Export some grammar elements to be able to use them for parsing.

object Grammar

Object holding grammar rules.

<Grammar>[name] → entity
Parameters:
  • name (string) – Rule name.
Returns:

Get a rule for parsing. This rule must have been exported using the function export().

10.1. Elements

A grammar in Haka is made of various elements that are described in this section. Each one, have different properties.

object GrammarEntity

Object representing any grammar element. This object have different functions that can be used in the grammar specification.
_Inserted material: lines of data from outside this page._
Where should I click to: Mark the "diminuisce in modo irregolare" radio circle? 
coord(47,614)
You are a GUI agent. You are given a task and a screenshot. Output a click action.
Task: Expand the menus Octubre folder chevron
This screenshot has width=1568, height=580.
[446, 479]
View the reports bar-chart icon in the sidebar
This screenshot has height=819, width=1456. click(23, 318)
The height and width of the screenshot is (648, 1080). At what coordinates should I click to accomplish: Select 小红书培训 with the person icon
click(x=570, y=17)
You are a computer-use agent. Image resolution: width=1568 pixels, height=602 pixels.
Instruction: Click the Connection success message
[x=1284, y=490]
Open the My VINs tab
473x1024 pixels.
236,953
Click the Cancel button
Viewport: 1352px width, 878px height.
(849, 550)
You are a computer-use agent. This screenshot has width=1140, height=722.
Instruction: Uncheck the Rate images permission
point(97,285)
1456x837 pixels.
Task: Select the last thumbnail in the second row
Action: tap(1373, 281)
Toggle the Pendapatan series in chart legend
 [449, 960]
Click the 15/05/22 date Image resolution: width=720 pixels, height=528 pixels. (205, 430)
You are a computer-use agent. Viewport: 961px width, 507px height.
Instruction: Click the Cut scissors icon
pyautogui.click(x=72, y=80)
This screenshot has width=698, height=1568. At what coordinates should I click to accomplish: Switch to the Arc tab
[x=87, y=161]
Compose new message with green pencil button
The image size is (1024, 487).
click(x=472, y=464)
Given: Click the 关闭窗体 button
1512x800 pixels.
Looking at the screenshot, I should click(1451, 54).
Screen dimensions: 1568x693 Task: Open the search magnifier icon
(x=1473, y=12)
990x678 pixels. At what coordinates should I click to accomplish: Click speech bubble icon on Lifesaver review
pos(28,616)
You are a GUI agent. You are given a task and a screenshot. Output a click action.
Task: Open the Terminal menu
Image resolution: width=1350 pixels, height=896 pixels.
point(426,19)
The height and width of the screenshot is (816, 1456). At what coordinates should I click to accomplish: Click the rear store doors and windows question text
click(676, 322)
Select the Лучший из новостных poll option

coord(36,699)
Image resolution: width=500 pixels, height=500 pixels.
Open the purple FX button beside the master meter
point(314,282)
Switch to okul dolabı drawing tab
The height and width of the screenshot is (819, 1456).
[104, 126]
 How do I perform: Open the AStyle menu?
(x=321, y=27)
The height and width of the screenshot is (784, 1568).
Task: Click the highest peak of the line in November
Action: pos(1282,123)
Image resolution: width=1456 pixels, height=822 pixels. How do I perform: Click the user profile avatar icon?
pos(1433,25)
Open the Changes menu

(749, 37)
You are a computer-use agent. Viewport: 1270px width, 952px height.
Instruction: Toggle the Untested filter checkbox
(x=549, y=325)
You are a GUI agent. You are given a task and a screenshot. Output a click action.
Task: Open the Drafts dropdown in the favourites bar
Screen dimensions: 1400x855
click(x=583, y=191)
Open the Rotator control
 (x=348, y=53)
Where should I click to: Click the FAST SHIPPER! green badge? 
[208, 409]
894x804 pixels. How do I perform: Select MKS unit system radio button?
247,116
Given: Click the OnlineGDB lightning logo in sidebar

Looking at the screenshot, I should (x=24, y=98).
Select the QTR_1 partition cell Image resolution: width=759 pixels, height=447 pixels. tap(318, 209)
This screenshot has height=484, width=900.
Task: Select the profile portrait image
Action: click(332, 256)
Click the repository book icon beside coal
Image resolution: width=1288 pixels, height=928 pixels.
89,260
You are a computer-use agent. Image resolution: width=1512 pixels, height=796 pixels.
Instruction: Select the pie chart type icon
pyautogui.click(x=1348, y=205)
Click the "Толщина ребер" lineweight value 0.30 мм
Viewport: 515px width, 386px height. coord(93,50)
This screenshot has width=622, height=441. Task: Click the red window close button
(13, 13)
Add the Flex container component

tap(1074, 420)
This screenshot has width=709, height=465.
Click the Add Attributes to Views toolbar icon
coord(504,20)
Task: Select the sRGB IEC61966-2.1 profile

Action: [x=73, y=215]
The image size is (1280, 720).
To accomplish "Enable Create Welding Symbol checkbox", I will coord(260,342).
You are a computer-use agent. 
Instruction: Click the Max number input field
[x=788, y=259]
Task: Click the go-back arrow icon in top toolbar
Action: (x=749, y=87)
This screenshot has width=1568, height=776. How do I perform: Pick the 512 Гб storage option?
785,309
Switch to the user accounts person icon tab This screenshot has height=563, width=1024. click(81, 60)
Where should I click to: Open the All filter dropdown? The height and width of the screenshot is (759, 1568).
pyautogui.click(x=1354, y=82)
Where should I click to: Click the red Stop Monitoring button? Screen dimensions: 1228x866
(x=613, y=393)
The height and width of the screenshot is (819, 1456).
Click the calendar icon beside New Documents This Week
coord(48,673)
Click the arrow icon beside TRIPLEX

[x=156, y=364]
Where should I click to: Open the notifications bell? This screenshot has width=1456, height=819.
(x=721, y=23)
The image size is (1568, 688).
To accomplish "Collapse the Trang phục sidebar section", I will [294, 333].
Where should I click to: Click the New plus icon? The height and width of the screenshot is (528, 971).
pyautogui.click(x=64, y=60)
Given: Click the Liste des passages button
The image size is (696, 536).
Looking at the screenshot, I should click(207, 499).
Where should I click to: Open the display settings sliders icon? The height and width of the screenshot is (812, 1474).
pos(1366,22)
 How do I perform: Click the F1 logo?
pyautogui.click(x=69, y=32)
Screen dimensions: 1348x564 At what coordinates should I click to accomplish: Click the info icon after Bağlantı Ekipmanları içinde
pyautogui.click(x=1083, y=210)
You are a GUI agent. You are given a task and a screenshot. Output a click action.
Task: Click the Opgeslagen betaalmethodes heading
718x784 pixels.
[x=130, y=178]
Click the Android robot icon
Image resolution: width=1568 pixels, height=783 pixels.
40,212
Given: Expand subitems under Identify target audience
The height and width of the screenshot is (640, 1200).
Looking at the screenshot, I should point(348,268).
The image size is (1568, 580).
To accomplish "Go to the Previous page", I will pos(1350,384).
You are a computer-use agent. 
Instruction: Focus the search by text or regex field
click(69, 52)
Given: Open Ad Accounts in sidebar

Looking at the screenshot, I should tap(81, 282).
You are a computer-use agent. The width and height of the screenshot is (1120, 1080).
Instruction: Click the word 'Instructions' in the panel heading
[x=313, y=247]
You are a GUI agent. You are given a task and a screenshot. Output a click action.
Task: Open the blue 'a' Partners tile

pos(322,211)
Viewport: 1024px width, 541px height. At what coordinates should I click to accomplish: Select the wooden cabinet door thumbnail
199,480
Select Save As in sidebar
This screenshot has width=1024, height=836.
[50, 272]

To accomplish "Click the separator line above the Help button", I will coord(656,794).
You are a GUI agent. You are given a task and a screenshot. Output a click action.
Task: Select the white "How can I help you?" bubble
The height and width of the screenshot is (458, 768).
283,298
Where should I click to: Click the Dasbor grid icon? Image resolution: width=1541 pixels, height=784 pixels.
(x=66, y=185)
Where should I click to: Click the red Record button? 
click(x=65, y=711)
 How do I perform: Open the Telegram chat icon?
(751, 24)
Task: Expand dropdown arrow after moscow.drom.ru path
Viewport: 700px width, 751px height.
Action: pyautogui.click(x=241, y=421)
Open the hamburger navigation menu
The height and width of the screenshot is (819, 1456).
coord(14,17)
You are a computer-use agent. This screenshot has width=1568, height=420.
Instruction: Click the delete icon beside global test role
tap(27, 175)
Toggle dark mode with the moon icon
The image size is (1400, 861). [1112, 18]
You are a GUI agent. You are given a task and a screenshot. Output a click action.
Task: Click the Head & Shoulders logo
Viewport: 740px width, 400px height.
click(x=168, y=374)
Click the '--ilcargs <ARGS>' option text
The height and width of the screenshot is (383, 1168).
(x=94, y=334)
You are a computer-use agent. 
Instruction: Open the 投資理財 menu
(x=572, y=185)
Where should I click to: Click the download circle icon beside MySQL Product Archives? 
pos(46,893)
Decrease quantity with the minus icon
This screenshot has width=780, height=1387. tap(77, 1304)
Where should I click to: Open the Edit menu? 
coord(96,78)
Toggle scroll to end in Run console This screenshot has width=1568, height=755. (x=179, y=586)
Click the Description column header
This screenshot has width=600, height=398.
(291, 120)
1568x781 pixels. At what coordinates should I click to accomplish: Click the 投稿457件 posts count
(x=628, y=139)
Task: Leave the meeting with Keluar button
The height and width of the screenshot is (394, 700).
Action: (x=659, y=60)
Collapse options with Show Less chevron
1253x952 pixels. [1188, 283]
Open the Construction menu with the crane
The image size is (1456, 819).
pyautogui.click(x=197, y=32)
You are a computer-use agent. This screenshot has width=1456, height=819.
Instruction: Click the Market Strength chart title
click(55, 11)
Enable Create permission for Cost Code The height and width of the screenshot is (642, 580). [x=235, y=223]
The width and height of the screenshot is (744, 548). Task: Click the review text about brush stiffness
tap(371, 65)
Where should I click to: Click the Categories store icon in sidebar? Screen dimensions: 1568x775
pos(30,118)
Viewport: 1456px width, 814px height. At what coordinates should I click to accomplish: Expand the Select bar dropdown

Some options are available to alter the grammar element. The list of options is specified by each grammar element. In addition, the following option are generic and supported by all elements:

<GrammarEntity>:validate(validator) → entity
Parameters:
  • validator (function) – Validator function.
Returns:

Add a validation function for the element. This function is called when a field is mark invalid by setting it to nil.

validator(result)
Parameters:
  • result – Current parsing result.
  • context – Full parsing context.
<GrammarEntity>:convert(converter, memoize=false) → entity
Parameters:
Returns:

Set a conversion operation to apply to the element data.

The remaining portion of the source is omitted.